→ **Page excerpt**:
===============

Working with users and economists to evolve the Service Manual

Posted by: , Posted on: - Categories: Research stories, Service manual, User research

A laptop showing a remote workshop’s collaboration board on improving the Service Manual with dozens of virtual sticky notes on itThis is the second of 2 blog posts. In the first post, we gave an overview of the user research approach we are using to inform and evolve Service Manual guidance.

We shared how this approach underpinned the first rapid evaluative research the team conducted. This was to shape new data publishing guidance in relation to the imminent retirement of the performance platform.

This post is about the second and third tracks of user research and what we are planning next. 

In our team, research tracks that have a focus on the exploratory element will often probe a problem space that there is little understanding of. Specifically this is about acknowledging the wider context of how people interact with the Service Manual and Service Standard. Understanding how these artefacts make a difference to users (on a day-to-day basis) means that we can ensure guidance stays relevant and useful.

Exploratory research to understand the value of the Manual and Standard

We collaborated with an economist at the Central Digital and Data Office (CDDO) to identify if we could measure the value of using the Service Manual and Service Standard.

===============

→ **Listed entries**:
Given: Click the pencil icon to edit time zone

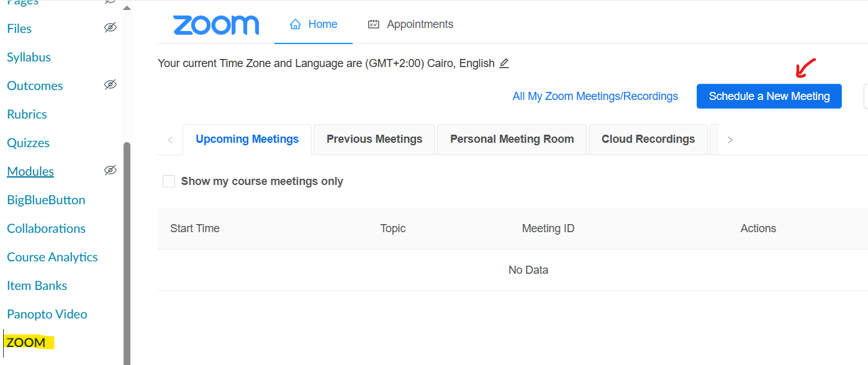Looking at the screenshot, I should pos(504,63).
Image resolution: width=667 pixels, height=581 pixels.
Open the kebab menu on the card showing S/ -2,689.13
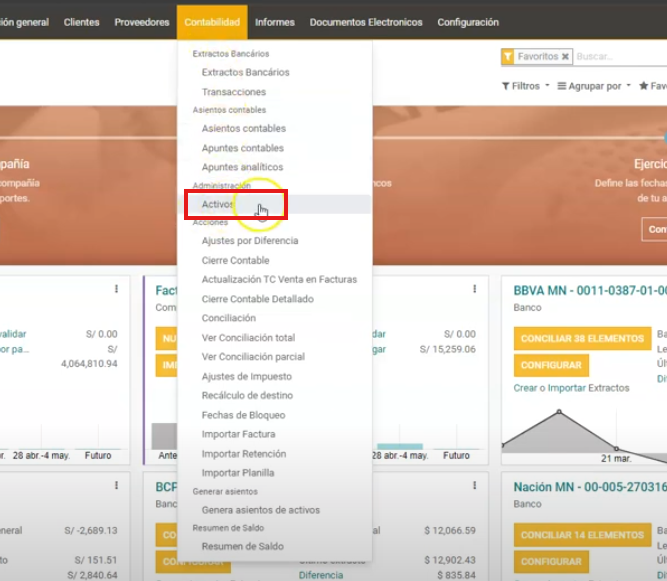[116, 486]

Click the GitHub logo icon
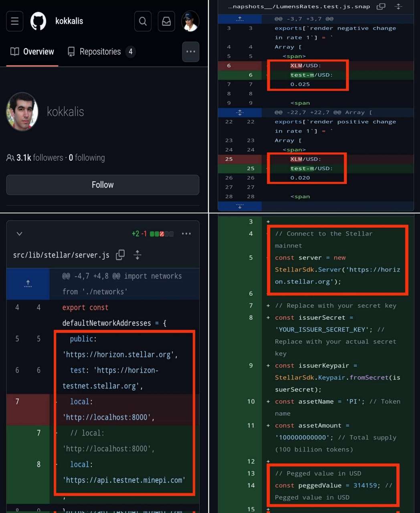(38, 21)
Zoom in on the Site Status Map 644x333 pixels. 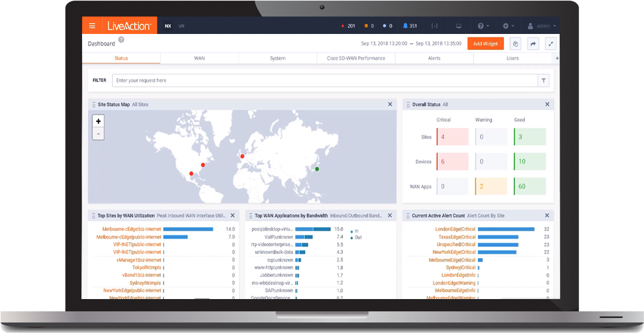tap(98, 121)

===============

→ **Exercise instructions**:
a) In the Service Manual blog post, copy the passage starting with "Working with users" and going on through "the performance platform.".
b) Answer these questions from the Service Manual blog post:
(i) Which platform is about to be retired?
(ii) Which tracks of user research does this post cover?
(iii) Who at the Central Digital and Data Office did the team work with?
c) Rewrite the paragraph of the Service Manual blog post that begins "In our team, research tracks" in fewer words, keeping its main facts.

→ **Answers for this exercise**:
a)
Working with users and economists to evolve the Service Manual

Posted by: , Posted on: - Categories: Research stories, Service manual, User research

A laptop showing a remote workshop’s collaboration board on improving the Service Manual with dozens of virtual sticky notes on itThis is the second of 2 blog posts. In the first post, we gave an overview of the user research approach we are using to inform and evolve Service Manual guidance.

We shared how this approach underpinned the first rapid evaluative research the team conducted. This was to shape new data publishing guidance in relation to the imminent retirement of the performance platform.

b)
(i) The performance platform.
(ii) The second and third tracks.
(iii) An economist.

c) The team's exploratory research tracks often look into problem areas that are not well understood, especially the wider context of how people use the Service Manual and Service Standard. Learning how these make a difference to users day to day helps keep the guidance relevant and useful.